(Stored records)
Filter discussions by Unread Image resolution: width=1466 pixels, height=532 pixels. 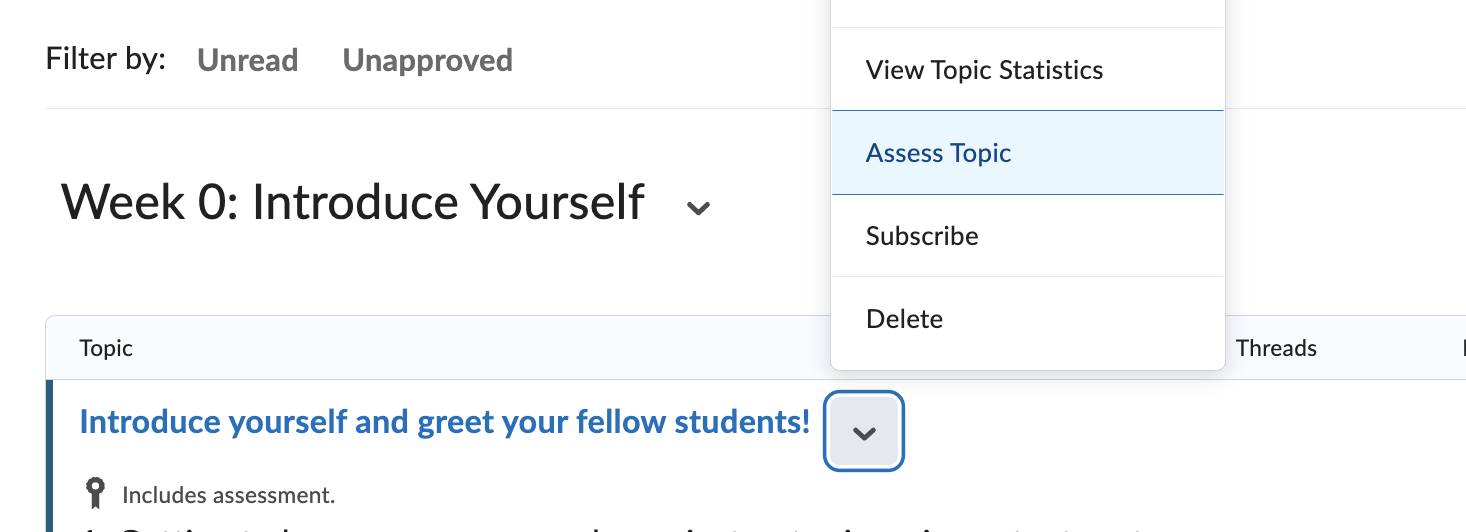point(247,60)
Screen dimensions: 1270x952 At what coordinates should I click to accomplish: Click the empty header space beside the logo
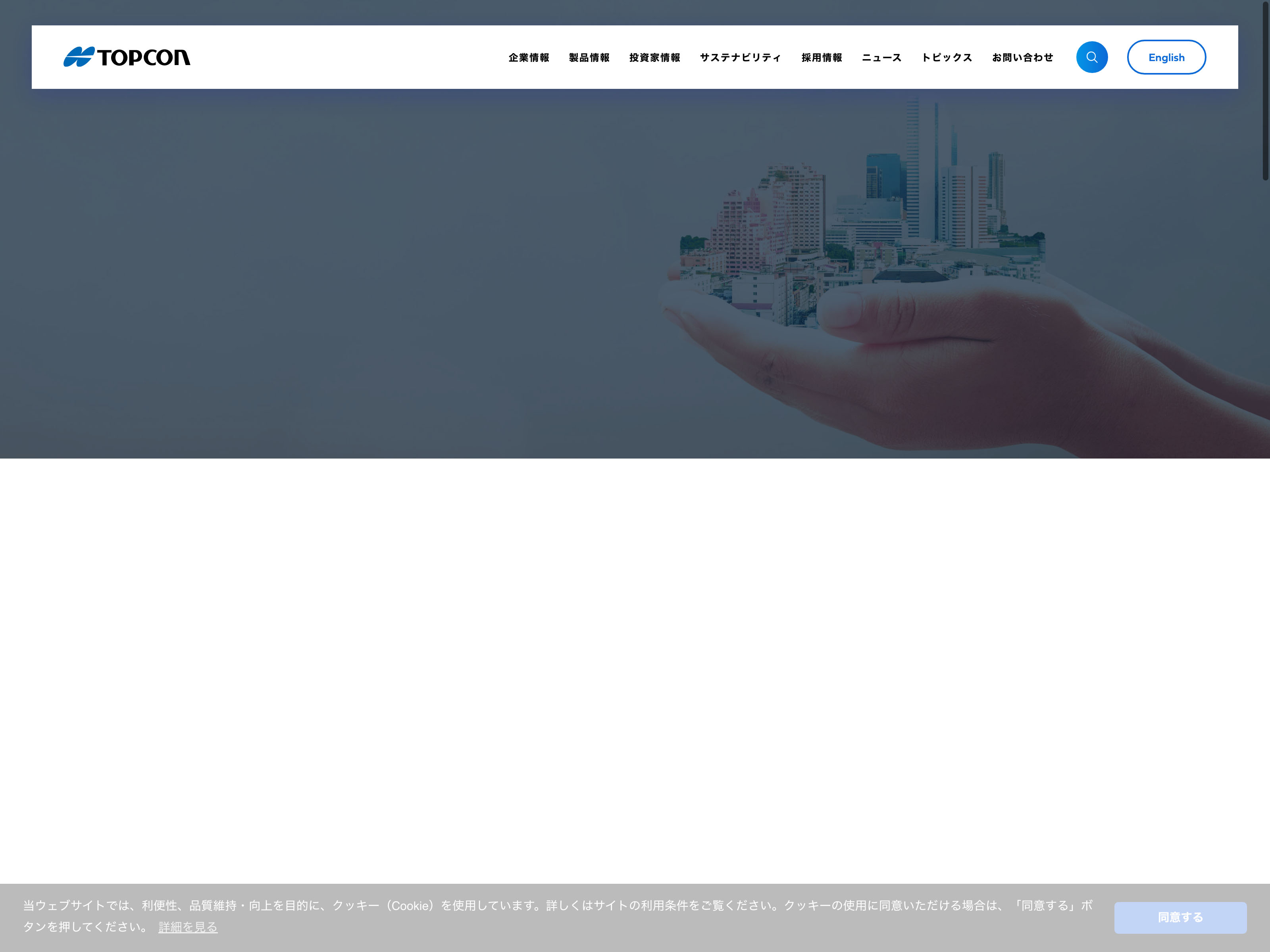pos(344,58)
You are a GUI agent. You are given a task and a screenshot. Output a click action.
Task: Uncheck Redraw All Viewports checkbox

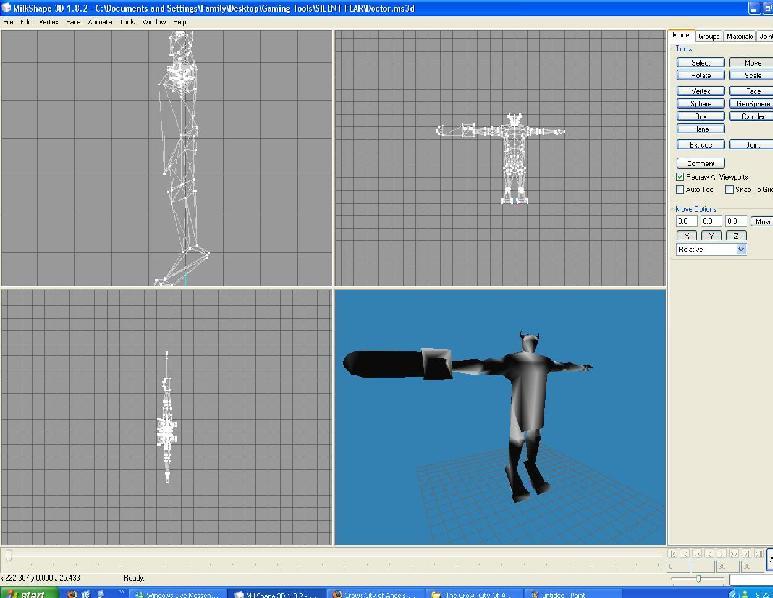pyautogui.click(x=681, y=177)
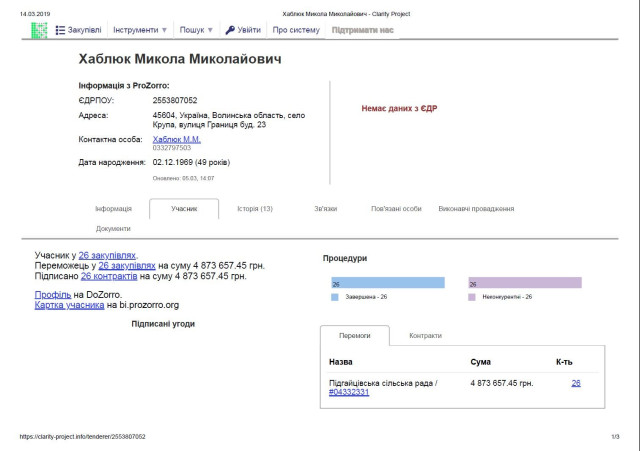640x451 pixels.
Task: Switch to the Інформація tab
Action: pyautogui.click(x=113, y=209)

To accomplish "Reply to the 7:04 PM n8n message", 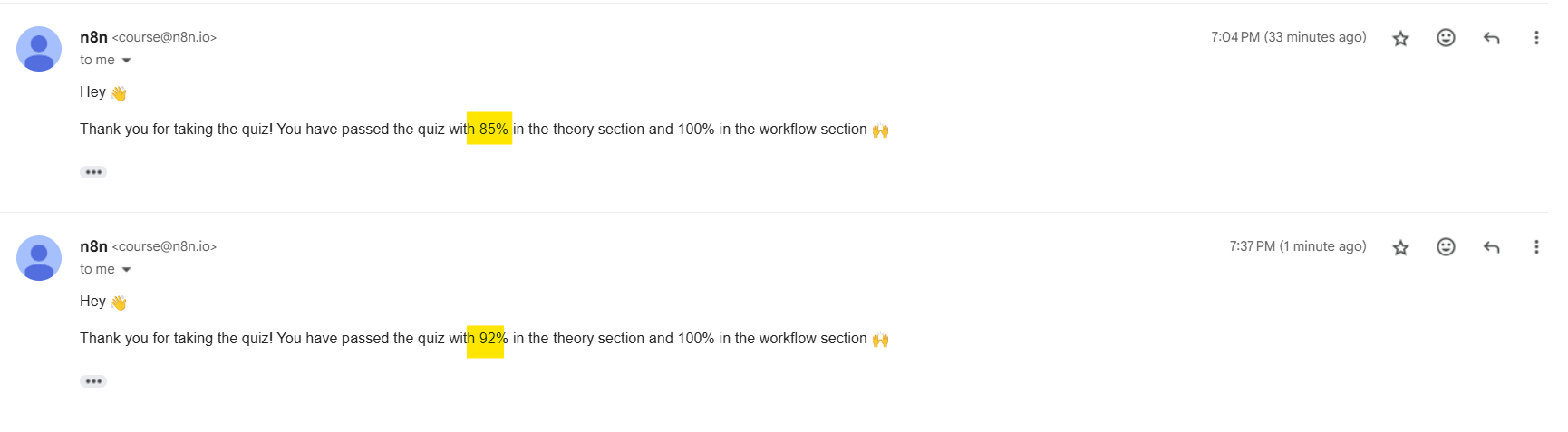I will click(x=1491, y=38).
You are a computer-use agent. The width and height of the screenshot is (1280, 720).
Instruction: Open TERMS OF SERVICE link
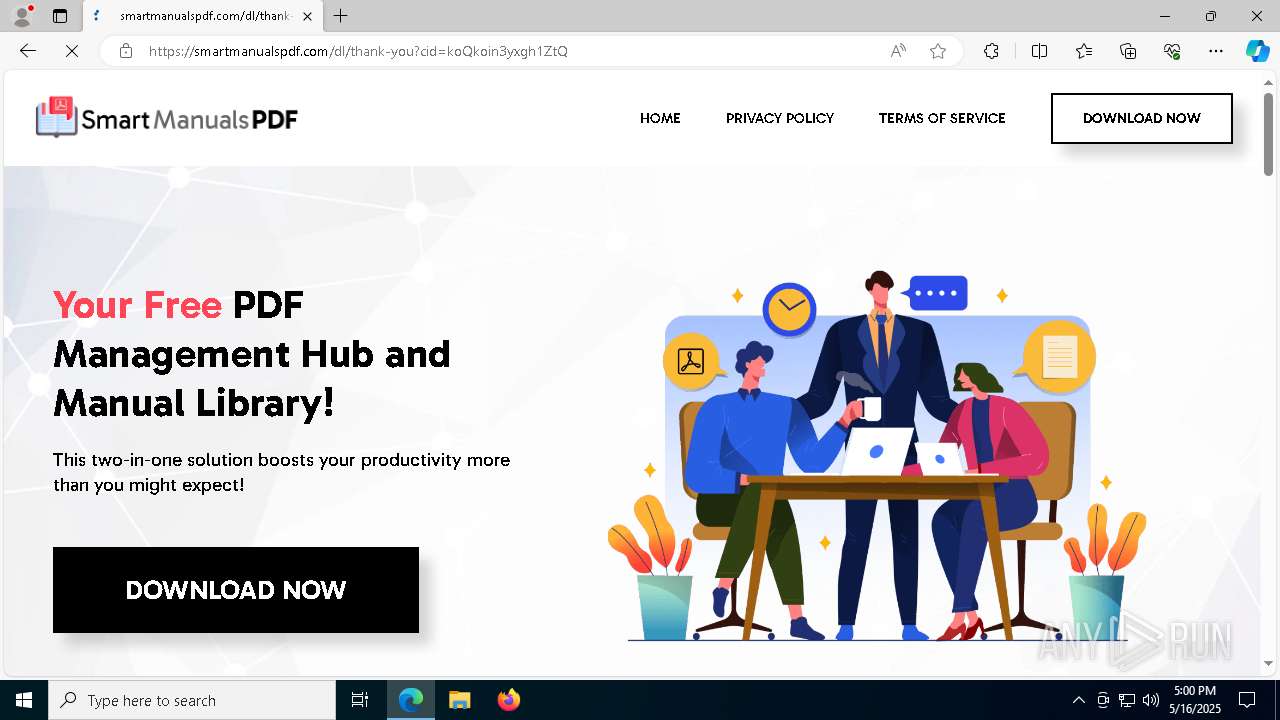[942, 118]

• _EXERCISE AIM_
Only the lines from the one containing "You are a computer-use" through the last line of the entries above, both included, belong in the answer, written out exactly; pictures do not.

• _SOLVED PROBLEM_
You are a computer-use agent. The width and height of the screenshot is (1280, 720).
Instruction: Open TERMS OF SERVICE link
[942, 118]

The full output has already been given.